PROBLEM DETAILS
Put the entries below into a numbered list, one line per item, and leave out any blank lines.

━━ SUPPLIED MATERIAL

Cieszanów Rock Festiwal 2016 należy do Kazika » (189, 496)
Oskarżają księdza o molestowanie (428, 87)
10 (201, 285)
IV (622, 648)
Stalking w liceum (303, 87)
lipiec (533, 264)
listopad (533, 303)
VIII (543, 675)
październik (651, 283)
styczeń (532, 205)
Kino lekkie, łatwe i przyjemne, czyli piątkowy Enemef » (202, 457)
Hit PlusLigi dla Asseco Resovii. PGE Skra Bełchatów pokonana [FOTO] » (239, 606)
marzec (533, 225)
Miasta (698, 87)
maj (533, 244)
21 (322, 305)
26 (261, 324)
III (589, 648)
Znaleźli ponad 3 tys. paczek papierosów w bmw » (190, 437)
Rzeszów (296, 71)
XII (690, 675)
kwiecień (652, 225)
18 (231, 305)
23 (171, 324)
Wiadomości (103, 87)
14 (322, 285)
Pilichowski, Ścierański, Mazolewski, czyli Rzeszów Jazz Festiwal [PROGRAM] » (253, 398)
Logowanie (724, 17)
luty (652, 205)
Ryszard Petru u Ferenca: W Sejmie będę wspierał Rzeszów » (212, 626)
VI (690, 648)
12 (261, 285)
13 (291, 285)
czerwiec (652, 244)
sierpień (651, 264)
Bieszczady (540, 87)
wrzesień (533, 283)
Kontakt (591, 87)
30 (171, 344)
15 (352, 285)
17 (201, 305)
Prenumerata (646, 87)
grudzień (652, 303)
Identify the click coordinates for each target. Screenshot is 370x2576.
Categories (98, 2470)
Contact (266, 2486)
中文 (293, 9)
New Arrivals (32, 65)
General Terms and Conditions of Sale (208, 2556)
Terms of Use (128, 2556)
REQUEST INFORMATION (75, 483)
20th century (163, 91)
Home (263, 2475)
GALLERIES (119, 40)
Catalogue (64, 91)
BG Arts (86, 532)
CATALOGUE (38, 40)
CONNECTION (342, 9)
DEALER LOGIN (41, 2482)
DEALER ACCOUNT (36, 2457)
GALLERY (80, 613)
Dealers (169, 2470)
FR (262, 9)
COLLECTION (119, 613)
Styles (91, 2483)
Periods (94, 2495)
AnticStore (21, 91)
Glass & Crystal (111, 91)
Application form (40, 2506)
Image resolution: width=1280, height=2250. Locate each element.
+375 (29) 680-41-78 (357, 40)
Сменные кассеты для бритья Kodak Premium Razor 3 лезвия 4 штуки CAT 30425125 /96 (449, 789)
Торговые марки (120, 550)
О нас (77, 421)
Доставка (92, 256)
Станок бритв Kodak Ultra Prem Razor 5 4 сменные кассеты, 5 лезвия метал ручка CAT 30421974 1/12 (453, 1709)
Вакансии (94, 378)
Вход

━━━━

CORRECT ANSWER
1. Cieszanów Rock Festiwal 2016 należy do Kazika » (189, 496)
2. Oskarżają księdza o molestowanie (428, 87)
3. 10 (201, 285)
4. IV (622, 648)
5. Stalking w liceum (303, 87)
6. lipiec (533, 264)
7. listopad (533, 303)
8. VIII (543, 675)
9. październik (651, 283)
10. styczeń (532, 205)
11. Kino lekkie, łatwe i przyjemne, czyli piątkowy Enemef » (202, 457)
12. Hit PlusLigi dla Asseco Resovii. PGE Skra Bełchatów pokonana [FOTO] » (239, 606)
13. marzec (533, 225)
14. Miasta (698, 87)
15. maj (533, 244)
16. 21 (322, 305)
17. 26 (261, 324)
18. III (589, 648)
19. Znaleźli ponad 3 tys. paczek papierosów w bmw » (190, 437)
20. Rzeszów (296, 71)
21. XII (690, 675)
22. kwiecień (652, 225)
23. 18 (231, 305)
24. 23 (171, 324)
25. Wiadomości (103, 87)
26. 14 (322, 285)
27. Pilichowski, Ścierański, Mazolewski, czyli Rzeszów Jazz Festiwal [PROGRAM] » (253, 398)
28. Logowanie (724, 17)
29. luty (652, 205)
30. Ryszard Petru u Ferenca: W Sejmie będę wspierał Rzeszów » (212, 626)
31. VI (690, 648)
32. 12 (261, 285)
33. 13 (291, 285)
34. czerwiec (652, 244)
35. sierpień (651, 264)
36. Bieszczady (540, 87)
37. wrzesień (533, 283)
38. Kontakt (591, 87)
39. 30 (171, 344)
40. 15 (352, 285)
41. 17 (201, 305)
42. Prenumerata (646, 87)
43. grudzień (652, 303)
44. Identify the click coordinates for each target. Screenshot is 370x2576.
45. Categories (98, 2470)
46. Contact (266, 2486)
47. 中文 (293, 9)
48. New Arrivals (32, 65)
49. General Terms and Conditions of Sale (208, 2556)
50. Terms of Use (128, 2556)
51. REQUEST INFORMATION (75, 483)
52. 20th century (163, 91)
53. Home (263, 2475)
54. GALLERIES (119, 40)
55. Catalogue (64, 91)
56. BG Arts (86, 532)
57. CATALOGUE (38, 40)
58. CONNECTION (342, 9)
59. DEALER LOGIN (41, 2482)
60. DEALER ACCOUNT (36, 2457)
61. GALLERY (80, 613)
62. Dealers (169, 2470)
63. FR (262, 9)
64. COLLECTION (119, 613)
65. Styles (91, 2483)
66. Periods (94, 2495)
67. AnticStore (21, 91)
68. Glass & Crystal (111, 91)
69. Application form (40, 2506)
70. Image resolution: width=1280, height=2250. Locate each element.
71. +375 (29) 680-41-78 (357, 40)
72. Сменные кассеты для бритья Kodak Premium Razor 3 лезвия 4 штуки CAT 30425125 /96 (449, 789)
73. Торговые марки (120, 550)
74. О нас (77, 421)
75. Доставка (92, 256)
76. Станок бритв Kodak Ultra Prem Razor 5 4 сменные кассеты, 5 лезвия метал ручка CAT 30421974 1/12 (453, 1709)
77. Вакансии (94, 378)
78. Вход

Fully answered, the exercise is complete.